The administrators at most schools with corporal punishment policies ask parents for permission to paddle their children. Many principals say they will not paddle a kid against the parent’s wishes.
But schools don’t always check the paperwork before they administer the punishment.
And when that happens, Florida statutes protect the principals and teachers from lawsuits.
Florida Law Protects Principals and Teachers
Robert Rush, a civil rights attorney in Gainesville, says state law does not require schools to get parental consent.
“If the school board and the principal specifically authorize corporal punishment, it can be administered lawfully against the parent’s wishes,” Rush said.
State statutes say a principal or the principals designated representative “shall not be civilly or criminally liable for any action carried out in conformity with the State Board of Education and district school board rules regarding the control, discipline, suspension, and expulsion of students.”
(Check out our map of districts which practice corporal punishment here.)
That means schools cannot be sued for paddling students.
“And part of the reason for that is to do a balancing test so that we’re not disrupting schools unnecessarily with frivolous claims,” Rush said.
The only way a parent can sue is to argue excessive force or cruel and unusual punishment.
In Levy County, Tenika Jones is making that claim.
Mom Says Paddling Left Welts on Preschooler
Her son Gierrea Bostick was paddled during his second week of preschool at Joyce Bullock Elementary in Williston, Fla.
Gierrea slapped another boy on the school bus. He was five years old.
Gierrea says he was taken off the bus and sent to the principal’s office for a spanking.
“She spank me on my booty,” Gierrea said. “I cried all the way home. It was really hard.”
Jones says the wooden paddle left welts on Gierrea’s bottom.
And she says her son’s welts show that excessive force was used.
“If I would have hit my son how she hit him, I would have been in jail, I would have been on the news, I would have been messed up trying to get my children back, how she hit my son,” Jones said. “She whipped him up and to me that’s child abuse.”
Jones did not sign the waiver the school sent home asking for permission to paddle her son.
She has filed a notice to sue the Levy County School District.
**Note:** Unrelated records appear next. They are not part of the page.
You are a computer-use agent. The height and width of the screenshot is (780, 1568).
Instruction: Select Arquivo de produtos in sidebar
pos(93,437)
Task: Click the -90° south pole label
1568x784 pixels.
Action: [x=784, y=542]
The school’s principal, Jamie Handlin, and the school district would not comment because they’re in pre-litigation.
But the principal has said in the past that the waiver is only a courtesy.
Attorney Rush agrees.
And he says Gierrea’s mom faces an uphill battle.
In a letter to Gierrea’s family, the attorney for the Levy County school district cited criminal child abuse cases that ruled welts and bruises on a child’s bottom are not evidence of excessive force.
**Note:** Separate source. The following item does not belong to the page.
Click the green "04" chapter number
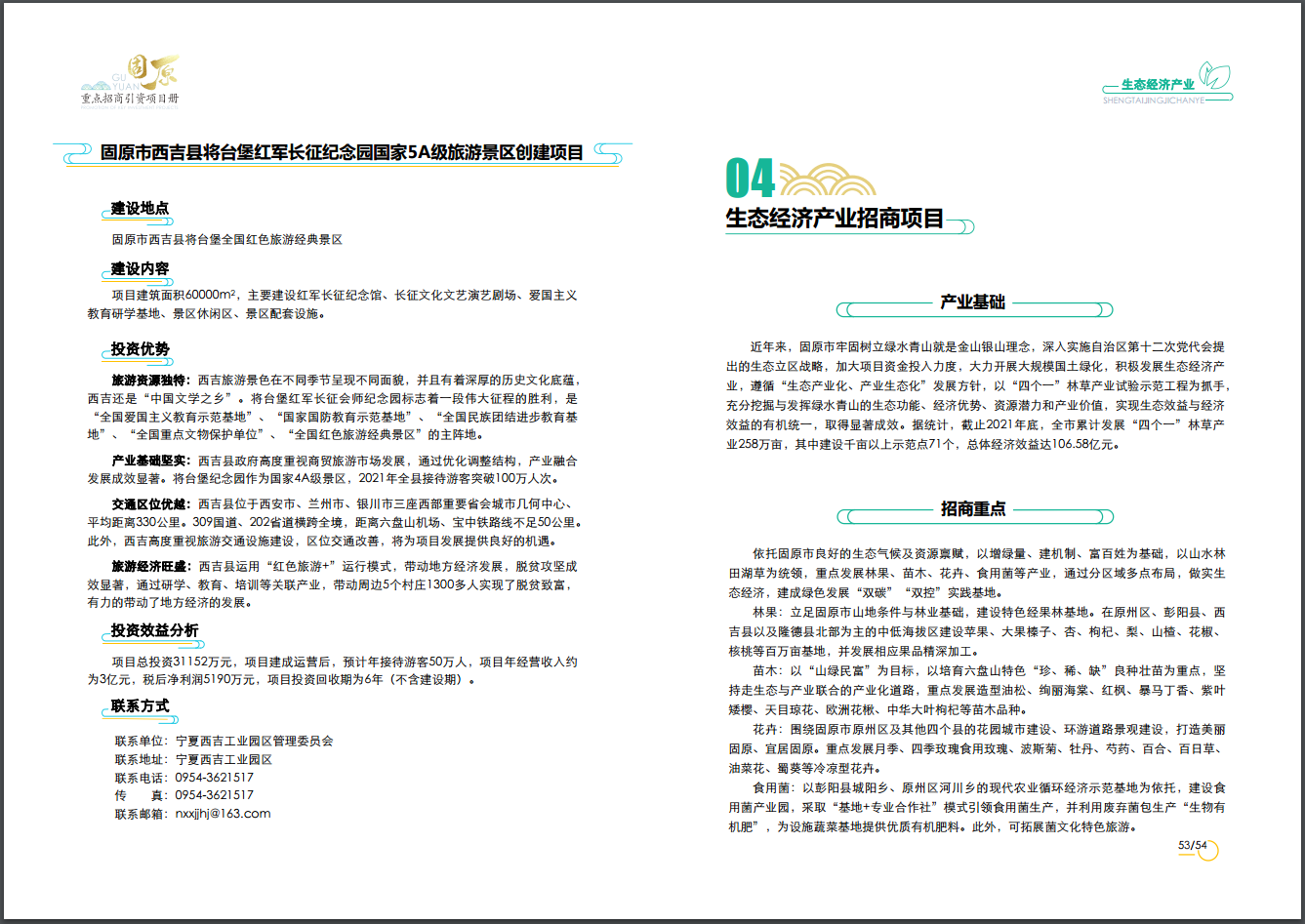The height and width of the screenshot is (924, 1305). [x=750, y=179]

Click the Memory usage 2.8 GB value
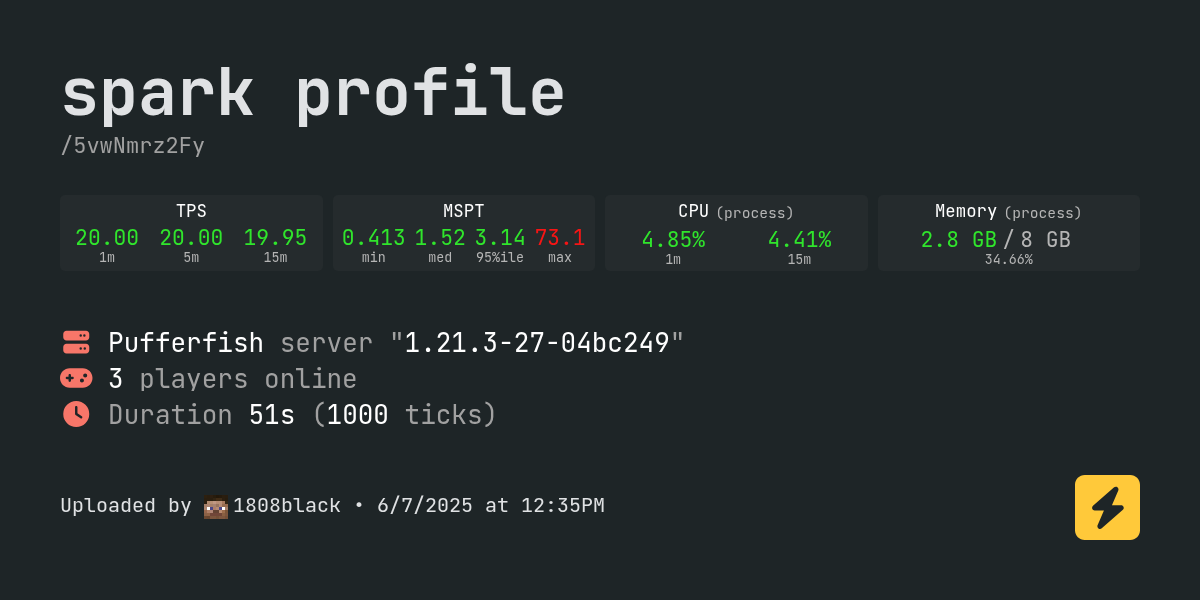[958, 240]
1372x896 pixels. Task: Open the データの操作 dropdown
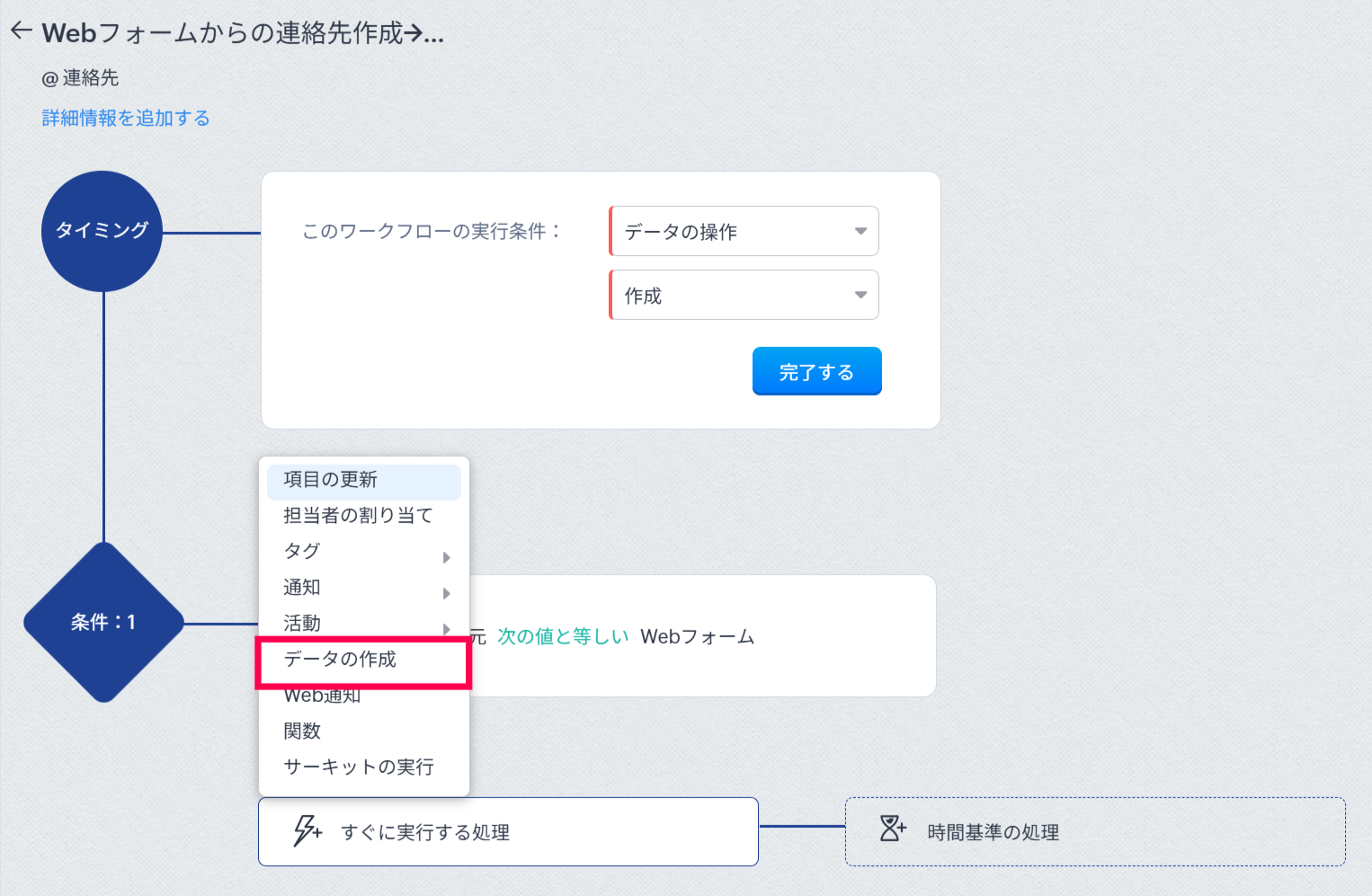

Still the attorney offered the family $1,000 to settle the case.
Gierrea’s mom rejected the offer.
She says there needs to be a consequence for the principal’s actions.
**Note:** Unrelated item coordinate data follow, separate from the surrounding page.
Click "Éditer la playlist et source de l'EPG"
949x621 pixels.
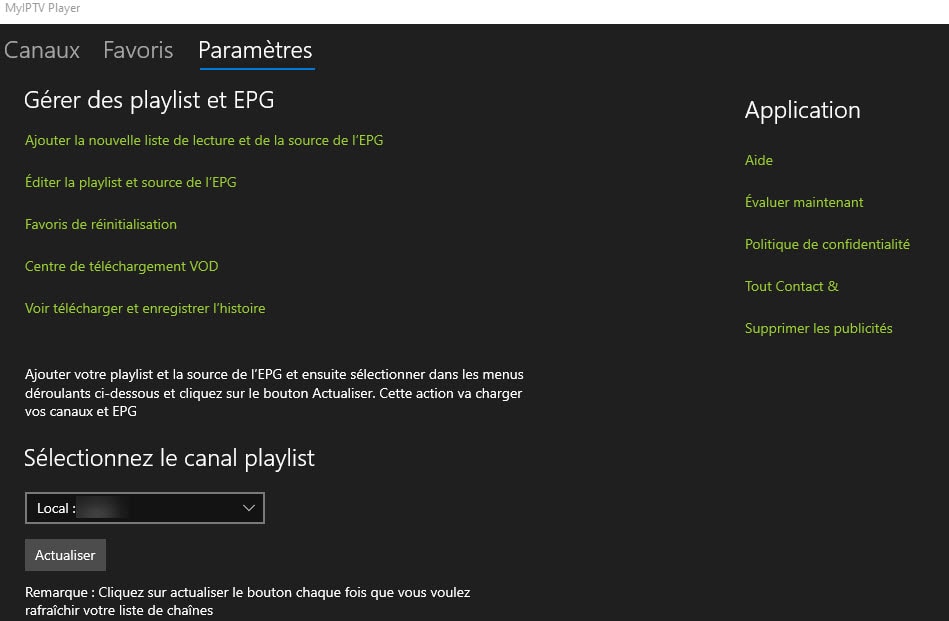130,182
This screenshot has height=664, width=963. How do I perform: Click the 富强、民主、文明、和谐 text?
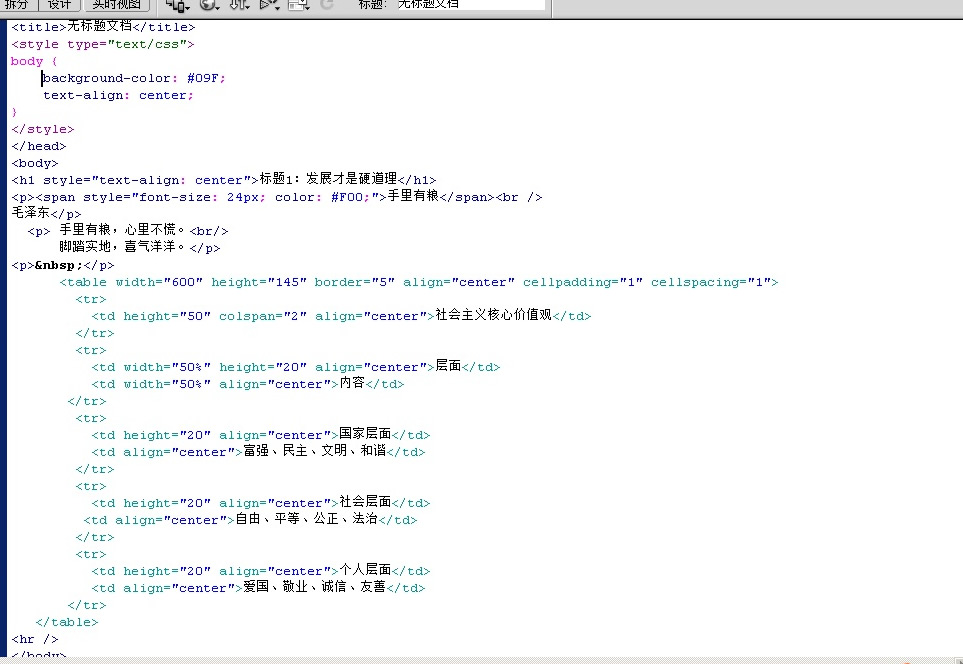click(314, 451)
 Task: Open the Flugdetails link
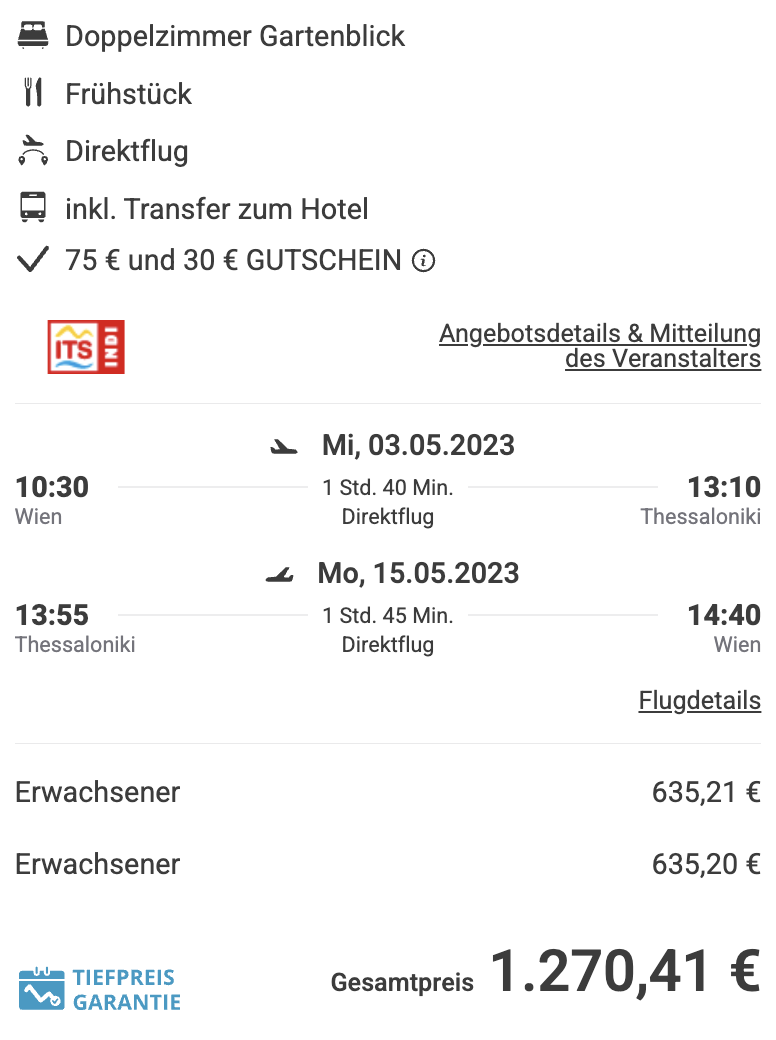[700, 700]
“She should be fired,” Jones said. “Put her on suspension or something.”
But attorneys say the most the mom will get is money, or maybe get the school district to change its policy.
It’s been a year since Gierrea was paddled at Joyce Bullock Elementary. And Tenika Jones has demanded no more interaction between the principal and her son.
“This lady is still at this school and ain’t nothing happened,” Jones said. “So I told her, I say ‘ma’am, I don’t want you talking to my child.'”
Jones is forced to keep Gierrea enrolled at Joyce Bullock.
It’s the only public school in their small town for kindergarten through second grade.
Gierrea will have to stay there for two more years.